Auld Mortality

Posted in Audio by - October 23, 2018
Auld Mortality

Released May 2003

In time for the fortieth anniversary of Doctor Who, Big Finish launched a new Unbound range to delve into the immensely intriguing territory of alternative casting and histories, not attempting in any way to step on established continuity but nonetheless offering glimpses of what could have been. Beginning with ‘Auld Mortality’ by Marc Platt, Geoffrey Bayldon steps into the role of the Doctor as a figure who never left Gallifrey and who has instead taken up writing as a recluse in a marble mausoleum deep beneath the Capitol.
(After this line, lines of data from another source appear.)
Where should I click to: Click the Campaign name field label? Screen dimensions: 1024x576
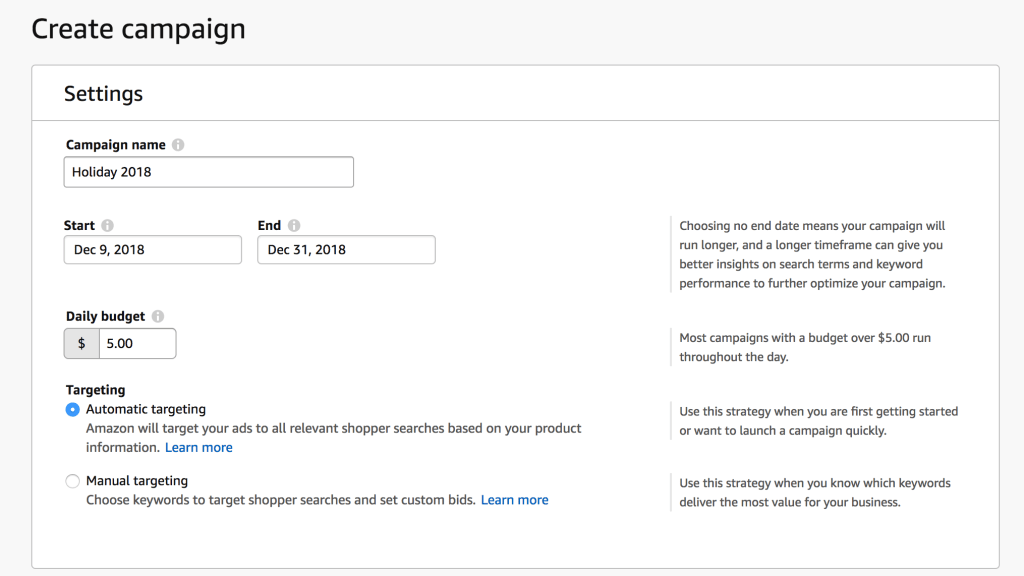point(116,145)
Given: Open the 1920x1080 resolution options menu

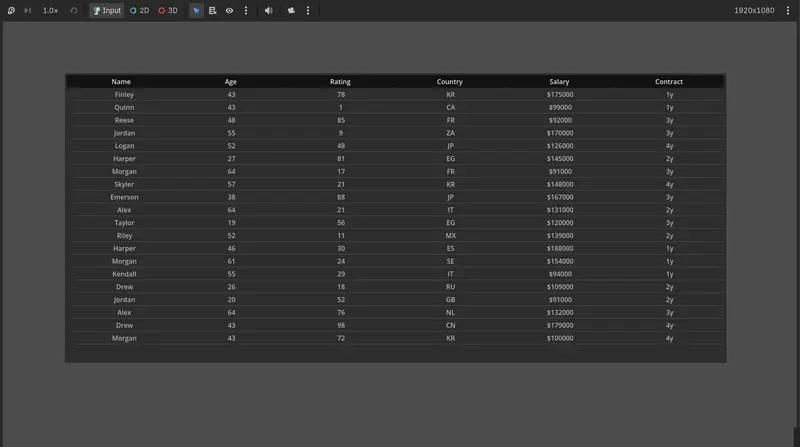Looking at the screenshot, I should click(788, 10).
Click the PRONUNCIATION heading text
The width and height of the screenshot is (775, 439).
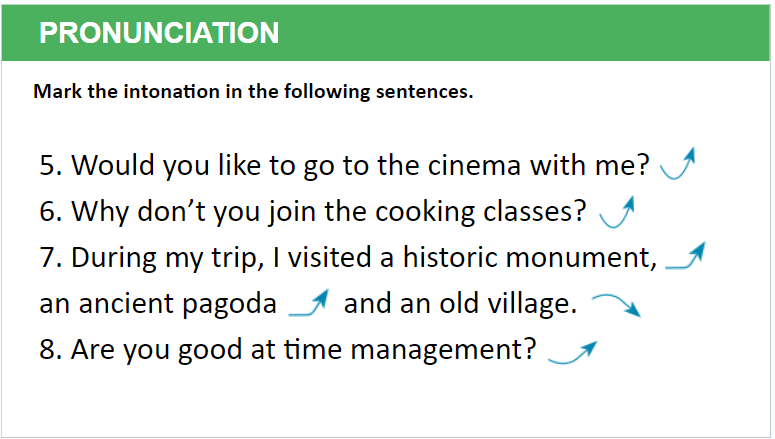[x=159, y=32]
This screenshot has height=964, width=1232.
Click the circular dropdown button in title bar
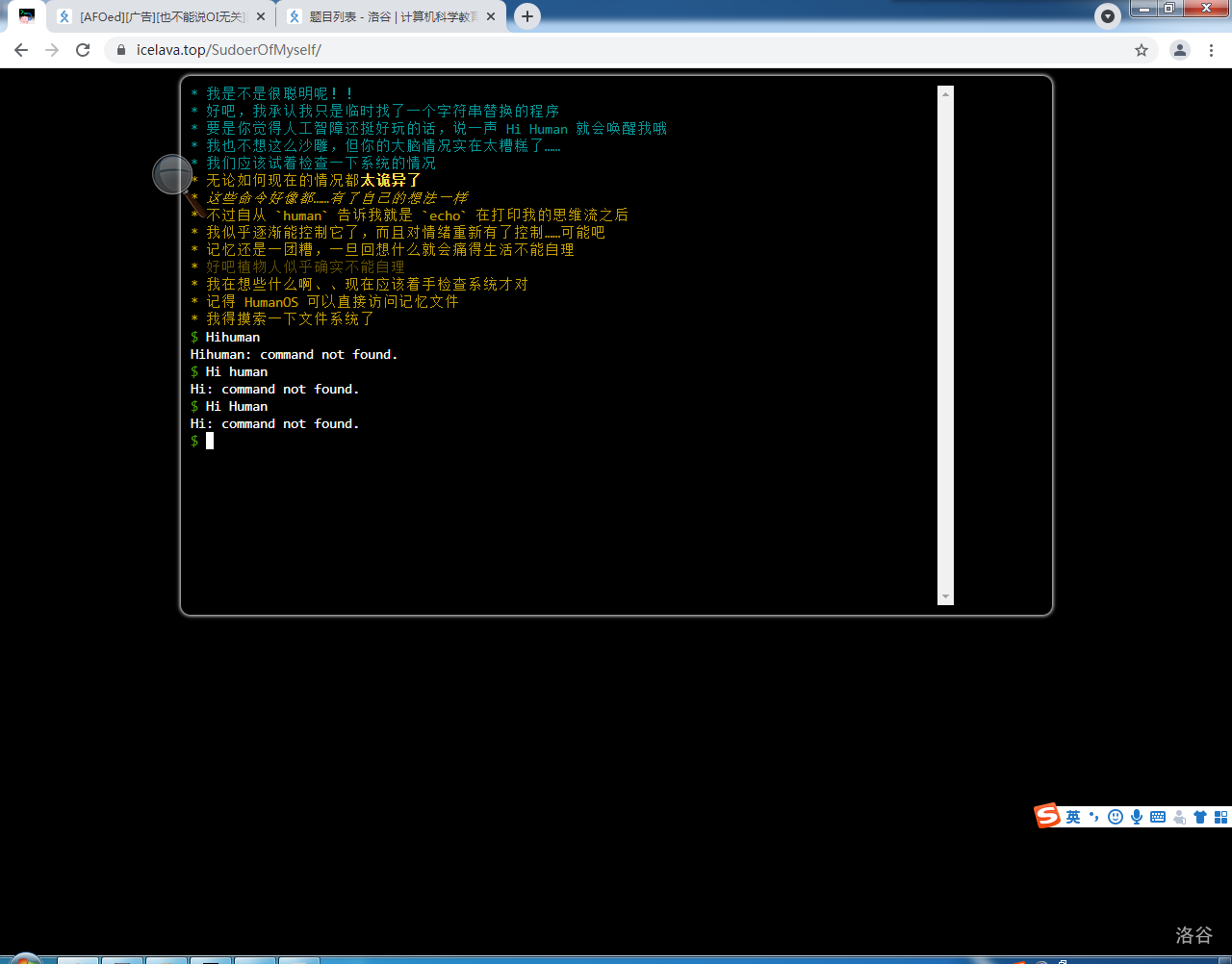point(1108,16)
Imagining a universe without the Doctor’s influence is a horrifying proposition, but rather than dwell on the innumerable injustices that would have been allowed to run rampant in this situation, ‘Auld Mortality’ instead focuses on the very intimate tale of a man hiding from his past and future as he writes himself into an observatory role as Hannibal prepares to cross the Alps. Fittingly, though he obsessively studies the reports from Gallifrey’s observatories, he has a far greater fascination with the constantly developing history of Earth compared to the stagnant state of his own world, and time and reality have lost meaning as he remains isolated with only his servant Badger as company after once considering taking a TARDIS to explore but ultimately losing the nerve to so go against his people and family in particular that either he disowned or was disowned by long ago.

Bayldon makes an instant impact in the role, sharing certain nuances with the original First Doctor as is only fitting but quickly instilling his own blend of tenderness, forlornness, and desperation that makes this man who so wants to be a part of something more a vivid and robust character in short order. He is an outsider and a rebel with his thoughts, and only one person in his family ever saw things remotely like him, and it’s through the emergence of his granddaughter Susan who has seeked him out that the Doctor is quickly brought back into the intrigue and politics of Gallifrey as she is ready to stand for the Presidency of the Supreme Council since he will not. There’s something quite unnerving but also remarkably exhilarating about this young woman who went down such a different trajectory on the television series talking about Gallifrey and the need for change so openly with her poised to become a candidate, and Carole Ann Ford easily steps back into her famous role with a needed shift in emphasis to bring this version of Susan to life so robustly in arguably her strongest performance yet.

The fact that the Doctor’s past has been haunting him through a familiar channel is incorporated into the narrative effortlessly, and the black-clad figure of Auld Mortality always lurking as a shadow near the President is an evocative image that intertwines with the Doctor’s own past and present sentiments about Gallifrey and running for office wonderfully. As fact and fiction blur and the presence of a TARDIS is questioned as simply being a literary conceit, the spectacle of Hannibal’s horde overrunning the Panopticon and the discovery that the Doctor has been living in a TARDIS for these many centuries while unknowingly kept captive help to craft an optimistic and emotionally satisfying conclusion that maintains a certain air of ambiguity. At the same time incorporating elements of his famed Lungbarrow into this affair, Parkin with ‘Auld Mortality’ delivers a stunning character piece that instantly epitomises just what this unique range is capable of by putting a unique spin on established characters and events as Hannibal’s search for the correct path mirrors the Doctor’s own.